Single by the Detroit Emeralds

from the album You Want It, You Got It
- B-side: "There's a Love for Me Somewhere"
- Released: October 1972
- Genre: Soul
- Length: 3:21 (single edit) 3:41 (album version) 7:06 (1977 version)
- Label: Westbound 209 Westbound 55401
- Songwriter: Abrim Tilmon
- Producer: Katouzzion

The Detroit Emeralds singles chronology
| "Baby Let Me Take You (In My Arms)" (1972) | "Feel the Need in Me" (1972) | "You're Gettin' a Little Too Smart" (1973) |

Official audio
- "Feel the Need in Me" on YouTube

= Feel the Need in Me =

"Feel the Need in Me" is a song written by Abrim Tilmon, a member of the American R&B/soul vocal group the Detroit Emeralds. It was released as a single by the group in October 1972 on the Westbound label. It reached number 4 on the UK Singles Chart, in March 1973 and number 22 on the R&B chart, and number 110 on the Billboard pop chart. The song was produced by Katouzzion and arranged by Abrim Tilmon and Johnny Allen.

The song was featured on their 1972 album You Want It, You Got It.
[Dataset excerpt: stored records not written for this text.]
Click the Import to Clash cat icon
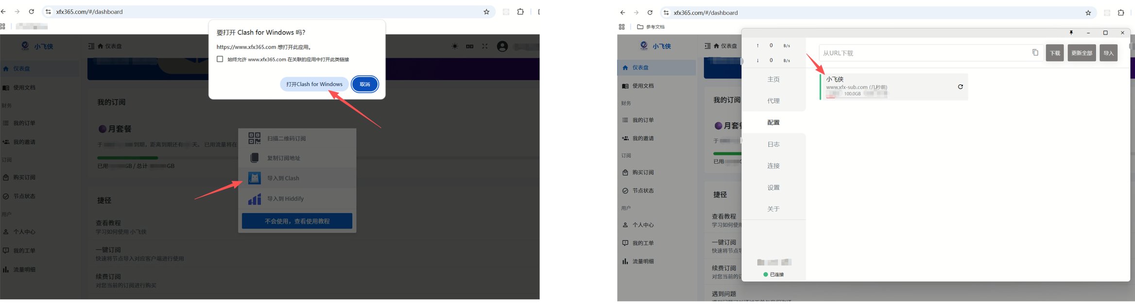1135x307 pixels. pos(254,178)
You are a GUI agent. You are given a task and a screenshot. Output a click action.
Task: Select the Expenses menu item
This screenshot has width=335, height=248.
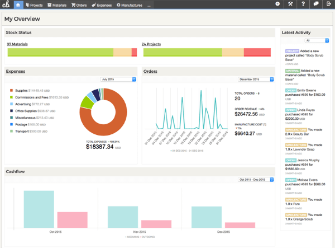pyautogui.click(x=102, y=4)
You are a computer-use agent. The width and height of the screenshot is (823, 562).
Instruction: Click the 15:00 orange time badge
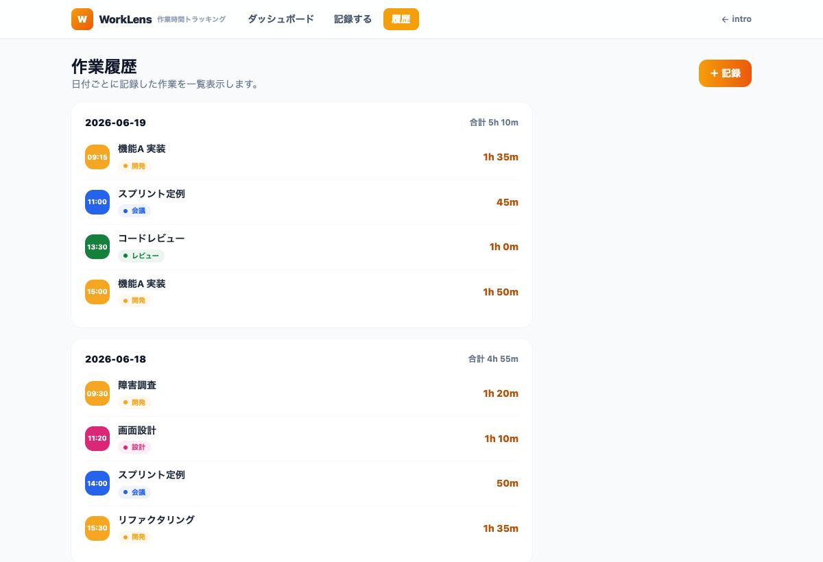pyautogui.click(x=97, y=292)
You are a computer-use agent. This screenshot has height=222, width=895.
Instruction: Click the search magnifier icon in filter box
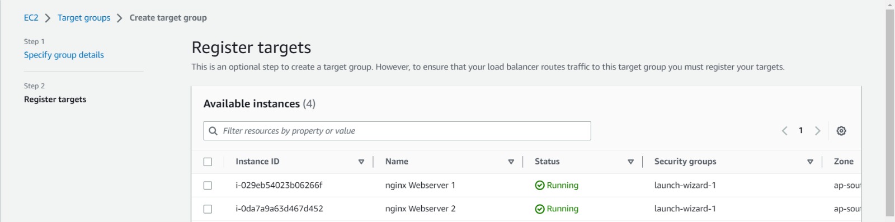pyautogui.click(x=213, y=131)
It was featured on their 1973 album Feel the Need and has appeared on many other compilation albums since.

The group re-recorded the song and re-released a disco version in 1977 as "Feel the Need". This version reached number 12 on the UK Singles Chart, number 14 on the U.S. dance chart, number 73 on the R&B chart, and number 90 on the Billboard pop chart.

==Other ==
- Graham Central Station released a funk version of the song as a single called "Feel the Need" in 1975 which reached number 18 on the R&B chart and number 53 on the UK Singles chart.
- Leif Garrett released a version of the song as a single called "Feel the Need" in 1979, which reached number 38 on the UK Singles chart and number 57 on the Billboard pop chart.
- Forrest released a version of the song as a single in 1983, which reached number 17 on the UK Singles chart.
- Shakin' Stevens released a version of the song as a single in 1988, which reached number 26 on the UK Singles chart.